Where "header" occurs in a line of the entries below, copy that line.

## PROVIDED DATA
---
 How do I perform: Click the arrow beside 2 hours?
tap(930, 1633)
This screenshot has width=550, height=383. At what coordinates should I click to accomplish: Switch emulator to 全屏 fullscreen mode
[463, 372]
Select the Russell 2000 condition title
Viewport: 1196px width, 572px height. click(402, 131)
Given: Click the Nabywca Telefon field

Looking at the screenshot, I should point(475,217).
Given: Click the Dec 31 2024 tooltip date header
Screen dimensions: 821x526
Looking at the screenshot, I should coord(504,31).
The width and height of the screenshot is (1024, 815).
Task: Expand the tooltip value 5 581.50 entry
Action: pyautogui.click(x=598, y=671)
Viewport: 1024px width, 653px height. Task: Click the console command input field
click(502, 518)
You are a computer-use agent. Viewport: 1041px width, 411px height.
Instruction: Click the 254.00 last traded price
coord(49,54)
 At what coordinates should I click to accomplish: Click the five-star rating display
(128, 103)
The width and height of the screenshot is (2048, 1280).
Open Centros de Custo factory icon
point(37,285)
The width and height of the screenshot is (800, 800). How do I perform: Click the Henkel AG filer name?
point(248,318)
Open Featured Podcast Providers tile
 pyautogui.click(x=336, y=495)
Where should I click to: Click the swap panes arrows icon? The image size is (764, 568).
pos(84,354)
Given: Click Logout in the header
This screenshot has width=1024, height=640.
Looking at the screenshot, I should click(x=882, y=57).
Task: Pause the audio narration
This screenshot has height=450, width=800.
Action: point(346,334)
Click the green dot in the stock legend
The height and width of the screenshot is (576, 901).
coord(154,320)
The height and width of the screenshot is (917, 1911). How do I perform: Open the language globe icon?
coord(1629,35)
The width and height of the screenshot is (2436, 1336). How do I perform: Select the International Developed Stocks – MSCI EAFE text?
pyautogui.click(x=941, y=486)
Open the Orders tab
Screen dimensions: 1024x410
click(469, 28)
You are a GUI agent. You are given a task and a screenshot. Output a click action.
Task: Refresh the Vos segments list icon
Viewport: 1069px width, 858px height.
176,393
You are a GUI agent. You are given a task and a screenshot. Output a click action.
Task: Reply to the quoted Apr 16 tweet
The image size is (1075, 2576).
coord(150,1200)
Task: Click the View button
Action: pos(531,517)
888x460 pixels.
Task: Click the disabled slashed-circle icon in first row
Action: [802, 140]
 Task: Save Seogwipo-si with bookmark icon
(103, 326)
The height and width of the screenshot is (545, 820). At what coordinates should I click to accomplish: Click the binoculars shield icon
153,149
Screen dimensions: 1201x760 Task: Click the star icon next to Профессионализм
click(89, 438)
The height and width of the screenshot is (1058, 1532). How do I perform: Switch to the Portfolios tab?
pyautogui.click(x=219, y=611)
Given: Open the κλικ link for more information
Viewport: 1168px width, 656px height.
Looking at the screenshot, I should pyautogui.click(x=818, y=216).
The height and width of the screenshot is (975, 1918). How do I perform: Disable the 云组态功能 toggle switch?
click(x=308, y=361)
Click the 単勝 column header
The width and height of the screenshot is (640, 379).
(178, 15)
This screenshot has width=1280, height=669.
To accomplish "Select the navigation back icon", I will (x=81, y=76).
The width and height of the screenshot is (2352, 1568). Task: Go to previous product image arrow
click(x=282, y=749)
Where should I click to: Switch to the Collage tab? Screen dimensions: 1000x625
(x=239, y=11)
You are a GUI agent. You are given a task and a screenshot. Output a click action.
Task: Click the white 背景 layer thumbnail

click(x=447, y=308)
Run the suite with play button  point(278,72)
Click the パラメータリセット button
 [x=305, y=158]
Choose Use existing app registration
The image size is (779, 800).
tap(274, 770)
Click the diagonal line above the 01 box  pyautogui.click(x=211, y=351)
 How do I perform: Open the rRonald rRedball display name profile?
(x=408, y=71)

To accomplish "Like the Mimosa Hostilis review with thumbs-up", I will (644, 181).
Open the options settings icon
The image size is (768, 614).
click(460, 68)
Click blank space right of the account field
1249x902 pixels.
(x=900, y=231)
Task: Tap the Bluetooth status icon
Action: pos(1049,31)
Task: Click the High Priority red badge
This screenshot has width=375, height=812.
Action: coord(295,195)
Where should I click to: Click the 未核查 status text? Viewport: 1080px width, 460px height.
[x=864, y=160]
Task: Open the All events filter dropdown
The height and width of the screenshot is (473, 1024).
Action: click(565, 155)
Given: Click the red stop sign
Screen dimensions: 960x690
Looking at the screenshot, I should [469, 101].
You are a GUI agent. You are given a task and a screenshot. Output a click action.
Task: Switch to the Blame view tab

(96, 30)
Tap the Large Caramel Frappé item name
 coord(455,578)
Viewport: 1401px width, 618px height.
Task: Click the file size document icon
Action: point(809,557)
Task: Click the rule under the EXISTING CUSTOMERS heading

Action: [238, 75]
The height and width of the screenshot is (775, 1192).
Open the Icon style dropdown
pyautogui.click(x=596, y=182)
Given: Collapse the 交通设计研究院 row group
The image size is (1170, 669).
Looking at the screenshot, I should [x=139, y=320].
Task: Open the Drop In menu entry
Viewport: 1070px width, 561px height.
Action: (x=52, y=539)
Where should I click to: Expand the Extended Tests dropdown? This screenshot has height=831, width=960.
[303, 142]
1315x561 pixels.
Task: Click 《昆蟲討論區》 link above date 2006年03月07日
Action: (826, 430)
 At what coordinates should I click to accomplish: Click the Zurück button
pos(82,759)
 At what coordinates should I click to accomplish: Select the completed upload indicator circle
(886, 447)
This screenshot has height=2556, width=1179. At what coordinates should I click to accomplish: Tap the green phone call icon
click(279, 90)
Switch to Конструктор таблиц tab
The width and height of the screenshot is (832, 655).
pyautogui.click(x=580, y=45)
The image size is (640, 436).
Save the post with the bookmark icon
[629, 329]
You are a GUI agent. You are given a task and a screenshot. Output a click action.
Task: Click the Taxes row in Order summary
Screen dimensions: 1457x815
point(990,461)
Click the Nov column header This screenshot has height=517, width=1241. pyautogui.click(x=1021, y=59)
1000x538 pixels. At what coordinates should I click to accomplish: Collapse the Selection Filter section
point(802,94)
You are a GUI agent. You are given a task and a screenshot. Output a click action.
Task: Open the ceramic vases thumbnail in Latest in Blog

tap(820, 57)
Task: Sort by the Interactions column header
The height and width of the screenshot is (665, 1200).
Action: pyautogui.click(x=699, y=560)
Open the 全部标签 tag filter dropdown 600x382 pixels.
---
## RESULT
Given: Click the Dec 31 2024 tooltip date header
Given: Click Logout in the header
Click the 単勝 column header
Click the Nov column header This screenshot has height=517, width=1241. pyautogui.click(x=1021, y=59)
Task: Sort by the Interactions column header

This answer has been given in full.